Q: Does a psychologist prescribe medication?
A: No. A psychologist engages in talk therapy. A psychiatrist is a medical doctor (M.D.) who specializes in psychiatric medicine. While some psychiatrists engage in talk therapy as well as prescribing medication, their required training in talk therapy is not as extensive as a psychologist.
Q: Do you have to be “crazy” to go for therapy?
A: Not at all. Mental health is as critical as physical health, and asking for help is about the sanest thing you can do for yourself. In the last 20 years, more and more people have benefited from therapy, which helps provide the tools to approach life more constructively. It is not an indulgence, but a smart way to address some issues and approach them with clarity and a new perspective.
Q: Do clients lie down on the couch during therapy sessions?
A: The couch was used in early Freudian psychoanalysis. Therapists go out of their way to find a comfortable chair or sofa for a client to sit on during a session. They just want their clients to be in a comfortable environment.
A: Not usually! Some clients benefit greatly from shorter-term visits, such as three or four sessions that enable them to take what they learn and make constructive changes. There are also those clients who seek therapy on an on-going basis. What is critical is the commitment of the patient to resolving the issues at hand.
Q: Does therapy always involve exploration of your childhood and always ends up blaming your parents?

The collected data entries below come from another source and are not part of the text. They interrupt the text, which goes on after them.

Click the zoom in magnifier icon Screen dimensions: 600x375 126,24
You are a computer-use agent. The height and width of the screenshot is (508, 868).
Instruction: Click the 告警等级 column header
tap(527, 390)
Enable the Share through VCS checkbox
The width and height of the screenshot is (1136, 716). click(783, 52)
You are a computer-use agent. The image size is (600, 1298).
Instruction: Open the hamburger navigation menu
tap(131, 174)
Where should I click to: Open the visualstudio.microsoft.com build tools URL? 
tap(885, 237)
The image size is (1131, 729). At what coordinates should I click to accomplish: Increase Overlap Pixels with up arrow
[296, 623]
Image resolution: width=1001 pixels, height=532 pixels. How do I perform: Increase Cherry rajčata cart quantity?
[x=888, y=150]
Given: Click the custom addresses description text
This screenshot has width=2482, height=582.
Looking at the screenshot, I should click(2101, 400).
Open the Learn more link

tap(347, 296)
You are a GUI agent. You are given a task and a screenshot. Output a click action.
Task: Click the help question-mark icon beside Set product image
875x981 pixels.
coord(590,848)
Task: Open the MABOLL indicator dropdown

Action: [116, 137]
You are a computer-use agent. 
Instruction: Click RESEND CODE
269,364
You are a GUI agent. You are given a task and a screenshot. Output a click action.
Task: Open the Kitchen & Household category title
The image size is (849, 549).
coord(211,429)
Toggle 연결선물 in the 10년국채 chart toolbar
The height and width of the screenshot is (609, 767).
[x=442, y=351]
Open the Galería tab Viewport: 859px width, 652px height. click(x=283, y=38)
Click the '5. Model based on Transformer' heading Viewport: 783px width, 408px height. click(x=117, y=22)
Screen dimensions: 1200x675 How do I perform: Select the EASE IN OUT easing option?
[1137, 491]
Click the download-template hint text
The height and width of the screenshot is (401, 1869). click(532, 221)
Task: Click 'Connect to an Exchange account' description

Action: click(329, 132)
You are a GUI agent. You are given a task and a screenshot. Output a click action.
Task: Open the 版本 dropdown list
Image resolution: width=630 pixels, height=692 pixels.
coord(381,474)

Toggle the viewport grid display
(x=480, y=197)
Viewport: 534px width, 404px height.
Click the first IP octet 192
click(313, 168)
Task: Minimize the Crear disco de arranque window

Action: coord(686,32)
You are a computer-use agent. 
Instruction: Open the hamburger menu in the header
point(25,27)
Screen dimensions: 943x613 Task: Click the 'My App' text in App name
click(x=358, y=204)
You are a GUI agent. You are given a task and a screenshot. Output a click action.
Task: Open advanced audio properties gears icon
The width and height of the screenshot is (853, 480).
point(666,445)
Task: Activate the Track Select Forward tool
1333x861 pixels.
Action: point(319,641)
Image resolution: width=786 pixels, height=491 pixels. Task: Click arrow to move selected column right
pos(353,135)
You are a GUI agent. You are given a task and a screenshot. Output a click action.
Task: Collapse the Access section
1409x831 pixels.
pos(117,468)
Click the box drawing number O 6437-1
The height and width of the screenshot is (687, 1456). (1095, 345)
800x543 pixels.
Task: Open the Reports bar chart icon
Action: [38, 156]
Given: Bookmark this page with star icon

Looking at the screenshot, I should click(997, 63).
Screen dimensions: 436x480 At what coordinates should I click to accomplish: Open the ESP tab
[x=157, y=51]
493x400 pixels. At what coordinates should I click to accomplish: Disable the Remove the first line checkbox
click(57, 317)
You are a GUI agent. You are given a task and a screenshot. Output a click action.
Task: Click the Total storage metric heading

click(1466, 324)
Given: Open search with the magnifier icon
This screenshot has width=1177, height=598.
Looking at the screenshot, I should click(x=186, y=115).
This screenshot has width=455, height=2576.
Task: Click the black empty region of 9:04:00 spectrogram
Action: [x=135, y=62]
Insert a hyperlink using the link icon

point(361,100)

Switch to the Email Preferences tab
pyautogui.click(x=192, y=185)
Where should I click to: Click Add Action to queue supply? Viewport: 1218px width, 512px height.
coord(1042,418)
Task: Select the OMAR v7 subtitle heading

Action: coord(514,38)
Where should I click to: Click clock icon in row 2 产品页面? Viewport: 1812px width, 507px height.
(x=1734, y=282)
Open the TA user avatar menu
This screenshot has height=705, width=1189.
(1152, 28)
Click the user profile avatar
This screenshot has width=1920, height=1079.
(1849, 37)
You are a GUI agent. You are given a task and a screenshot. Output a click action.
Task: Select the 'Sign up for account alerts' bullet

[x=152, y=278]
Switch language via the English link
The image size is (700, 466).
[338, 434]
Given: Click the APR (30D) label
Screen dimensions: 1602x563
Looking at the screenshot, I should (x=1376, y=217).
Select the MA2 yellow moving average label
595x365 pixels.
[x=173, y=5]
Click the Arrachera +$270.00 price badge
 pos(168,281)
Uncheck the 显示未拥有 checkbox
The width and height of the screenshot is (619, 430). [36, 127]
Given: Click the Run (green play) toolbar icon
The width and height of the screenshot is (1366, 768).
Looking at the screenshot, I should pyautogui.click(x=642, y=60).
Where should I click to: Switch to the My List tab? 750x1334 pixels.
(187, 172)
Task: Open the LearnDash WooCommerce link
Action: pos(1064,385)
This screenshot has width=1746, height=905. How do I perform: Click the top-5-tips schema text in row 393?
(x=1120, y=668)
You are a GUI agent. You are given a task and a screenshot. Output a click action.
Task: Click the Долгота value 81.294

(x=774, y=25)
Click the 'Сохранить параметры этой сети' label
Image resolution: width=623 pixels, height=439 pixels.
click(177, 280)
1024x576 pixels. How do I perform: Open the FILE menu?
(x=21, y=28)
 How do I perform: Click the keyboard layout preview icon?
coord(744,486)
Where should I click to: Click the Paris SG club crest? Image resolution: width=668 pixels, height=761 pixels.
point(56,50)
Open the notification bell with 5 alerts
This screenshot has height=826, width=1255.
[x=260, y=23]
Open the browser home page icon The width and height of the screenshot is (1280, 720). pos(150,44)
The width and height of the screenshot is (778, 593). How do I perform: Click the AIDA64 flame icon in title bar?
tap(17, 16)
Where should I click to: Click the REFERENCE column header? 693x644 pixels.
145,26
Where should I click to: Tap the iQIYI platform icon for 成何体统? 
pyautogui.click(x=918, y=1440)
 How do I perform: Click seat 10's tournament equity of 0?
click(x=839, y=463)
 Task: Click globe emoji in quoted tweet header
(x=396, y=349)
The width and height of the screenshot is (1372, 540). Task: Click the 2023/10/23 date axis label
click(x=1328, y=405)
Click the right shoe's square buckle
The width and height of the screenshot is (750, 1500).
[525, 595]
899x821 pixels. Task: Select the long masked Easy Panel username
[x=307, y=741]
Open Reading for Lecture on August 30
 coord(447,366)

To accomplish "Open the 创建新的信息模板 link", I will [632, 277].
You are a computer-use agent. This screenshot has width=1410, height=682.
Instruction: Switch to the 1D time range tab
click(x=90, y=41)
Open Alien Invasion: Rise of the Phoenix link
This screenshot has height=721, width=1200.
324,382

A: Therapy is about learning how to accept responsibility for your life. Sometimes, childhood issues contribute to the problems you experience in your life. Discussion of these issues, along with the guidance of an astute therapist and your willingness to address issues, will help you move forward. If anything, it can be a building block in helping to enhance your relationships with your family.
Q: Will everybody know I’m in therapy?
A: Only if you tell them! The therapist-patient relationship is strictly confidential.